We would produce delicious dishes, maybe for a few nights. Leftovers would start to pile up. Things would start going bad. We would ignore them, and eat the freshest food instead. Things would get worse still—spoilage would start to spread.
The lettuce bag would start leaking. The onions would grow mold. The peaches would disintegrate into mush. We would eat fast food because “there was nothing good in the fridge.” Every few weeks, maybe more, we would hold a “dumping party”—cleaning out the fridge to make room for new food and feeling good that the place was fresh and clean.
Does this sound like your refrigerator?
10 Ways We Reduced Food Waste
While we’re still far from perfect, things have come a long way from the days when we were dumping out the fridge every two weeks. Here are 10 critical rules we follow to make it work:
- Make meal plans. At the very least, understanding how many times you’ll be cooking in a week helps to judge the volume of your grocery trip. On the more advanced end, knowing exactly what you’ll prepare helps you get only the ingredients you’ll need. We are on the lower end, and you’ll see some of the other things we do instead below.
- Rotate food in the fridge. We nearly always cook with the oldest food in the fridge! The fresh stuff looks delicious, but consistently using it means something’s rotting in the back.
- Use leftovers actively. Leftovers are no good if you keep cooking new things every night. Find a way to use them for lunch the next day, or try spacing out “leftover nights” every 3-4 days to wipe the fridge clean.
- Buy versatile ingredients. A chef’s best friend is an ingredient that could go in almost any dish—things like onions, peppers, tomatoes, etc. Less effective are things that are very recipe-specific or those you haven’t worked with much before.
- Buy long-lasting ingredients. Some things can last for months in the refrigerator (apples, for example, and sometimes onions). On the other hand, mushrooms could last as little as 3 days. We gravitate toward things that will give us flexibility in time.
- Buy smaller amounts more frequently. Rather than filling the fridge in one trip, we like to shop twice a week to keep things fresh, while adjusting how much we buy based on our meal plan and what’s in the fridge.
- Use the freezer regularly. For meats, breads, and vegetables, our freezer is our best friend. We do buy fresh whenever possible, but when a good deal comes along and we need to stock up—freezing is a better option than eating chicken all week.
- Don’t go out 3 nights in a row. While the days of going out to eat at restaurants regularly are gone, we still like to eat with family a lot. When the fridge goes unopened for two or three days, things could start to get hairy, so we make sure we plan ahead.

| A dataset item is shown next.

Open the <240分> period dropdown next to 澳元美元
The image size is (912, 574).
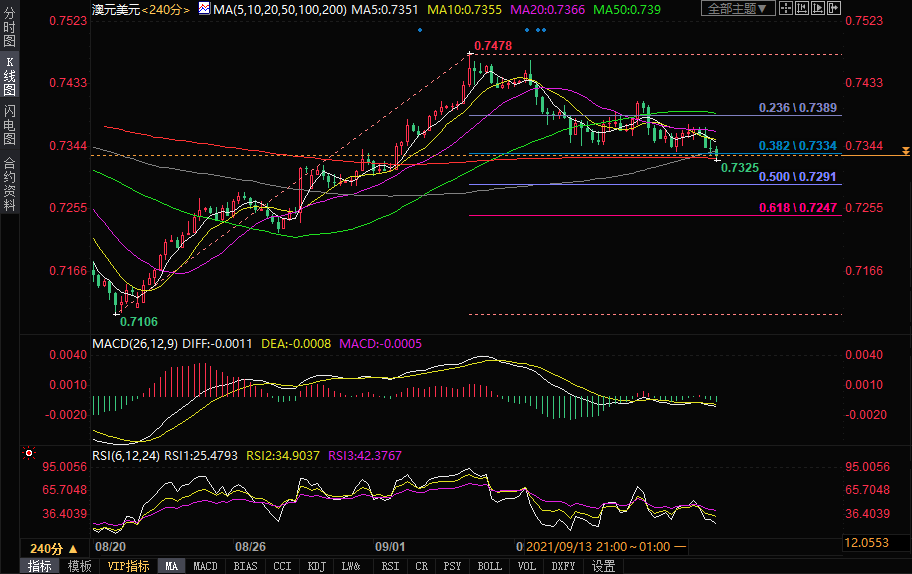tap(165, 9)
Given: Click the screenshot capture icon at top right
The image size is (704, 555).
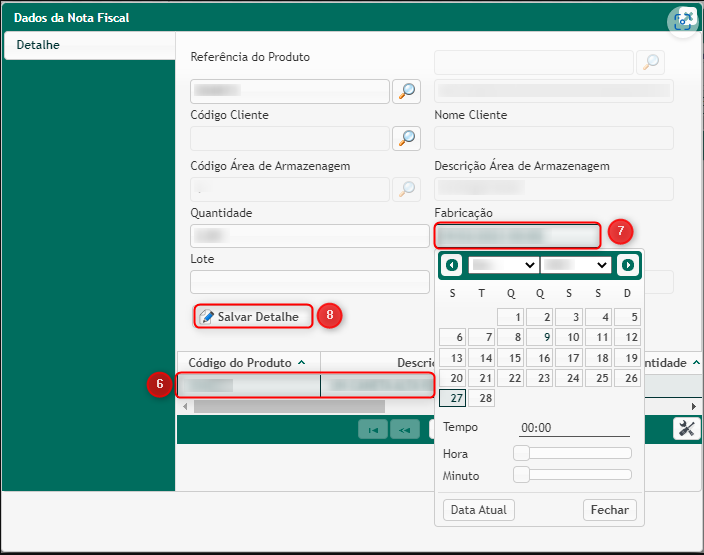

- Wrap in clear packaging. Sure, you know what’s in that foil wrapper today, but when you’re trying to quickly scan the fridge, will you remember then? We’ve found that things in foil get missed and go bad regularly.
- Share excess with friends and family. Rather than letting excess food go to waste, cook the food that will eventually go bad and share the results with family and friends. Ask them to do the same for you!
Do you have a different strategy for avoiding food waste? I’d love to hear about it in the comments!